Available data »

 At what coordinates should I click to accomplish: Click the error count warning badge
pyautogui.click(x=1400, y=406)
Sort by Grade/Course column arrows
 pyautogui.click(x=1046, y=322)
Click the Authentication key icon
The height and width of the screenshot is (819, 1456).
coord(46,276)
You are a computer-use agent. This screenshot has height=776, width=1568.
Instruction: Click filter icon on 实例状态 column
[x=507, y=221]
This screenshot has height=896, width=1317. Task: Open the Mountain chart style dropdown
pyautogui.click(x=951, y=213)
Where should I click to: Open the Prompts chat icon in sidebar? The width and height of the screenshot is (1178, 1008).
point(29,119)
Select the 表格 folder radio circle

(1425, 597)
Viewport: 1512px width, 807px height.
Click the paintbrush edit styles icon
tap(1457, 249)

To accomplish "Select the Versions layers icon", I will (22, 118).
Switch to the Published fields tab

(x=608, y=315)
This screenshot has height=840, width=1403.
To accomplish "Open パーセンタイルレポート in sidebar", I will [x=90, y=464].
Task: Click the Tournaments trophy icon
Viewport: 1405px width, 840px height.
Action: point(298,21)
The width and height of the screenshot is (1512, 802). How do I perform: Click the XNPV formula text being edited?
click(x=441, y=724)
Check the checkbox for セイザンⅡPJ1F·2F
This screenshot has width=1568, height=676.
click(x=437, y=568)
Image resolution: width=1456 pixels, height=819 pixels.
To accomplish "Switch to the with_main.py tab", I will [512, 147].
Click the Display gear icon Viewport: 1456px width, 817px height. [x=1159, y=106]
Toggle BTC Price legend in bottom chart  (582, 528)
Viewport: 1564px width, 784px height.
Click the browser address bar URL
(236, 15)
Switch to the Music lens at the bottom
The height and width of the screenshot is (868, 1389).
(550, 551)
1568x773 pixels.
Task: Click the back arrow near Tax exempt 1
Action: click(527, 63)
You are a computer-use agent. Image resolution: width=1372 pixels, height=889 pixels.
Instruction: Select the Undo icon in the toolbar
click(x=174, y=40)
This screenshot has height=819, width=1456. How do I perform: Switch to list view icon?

Task to complete » Retype the data exactly as given.

Result »
 At what coordinates should I click to accomplish: Click the error count warning badge
pyautogui.click(x=1400, y=406)
Sort by Grade/Course column arrows
 pyautogui.click(x=1046, y=322)
Click the Authentication key icon
The height and width of the screenshot is (819, 1456).
coord(46,276)
You are a computer-use agent. This screenshot has height=776, width=1568.
Instruction: Click filter icon on 实例状态 column
[x=507, y=221]
This screenshot has height=896, width=1317. Task: Open the Mountain chart style dropdown
pyautogui.click(x=951, y=213)
Where should I click to: Open the Prompts chat icon in sidebar? The width and height of the screenshot is (1178, 1008).
point(29,119)
Select the 表格 folder radio circle

(1425, 597)
Viewport: 1512px width, 807px height.
Click the paintbrush edit styles icon
tap(1457, 249)

To accomplish "Select the Versions layers icon", I will (22, 118).
Switch to the Published fields tab

(x=608, y=315)
This screenshot has height=840, width=1403.
To accomplish "Open パーセンタイルレポート in sidebar", I will [x=90, y=464].
Task: Click the Tournaments trophy icon
Viewport: 1405px width, 840px height.
Action: point(298,21)
The width and height of the screenshot is (1512, 802). How do I perform: Click the XNPV formula text being edited?
click(x=441, y=724)
Check the checkbox for セイザンⅡPJ1F·2F
This screenshot has width=1568, height=676.
click(x=437, y=568)
Image resolution: width=1456 pixels, height=819 pixels.
To accomplish "Switch to the with_main.py tab", I will [512, 147].
Click the Display gear icon Viewport: 1456px width, 817px height. [x=1159, y=106]
Toggle BTC Price legend in bottom chart  (582, 528)
Viewport: 1564px width, 784px height.
Click the browser address bar URL
(236, 15)
Switch to the Music lens at the bottom
The height and width of the screenshot is (868, 1389).
(550, 551)
1568x773 pixels.
Task: Click the back arrow near Tax exempt 1
Action: click(527, 63)
You are a computer-use agent. Image resolution: width=1372 pixels, height=889 pixels.
Instruction: Select the Undo icon in the toolbar
click(x=174, y=40)
This screenshot has height=819, width=1456. How do I perform: Switch to list view icon?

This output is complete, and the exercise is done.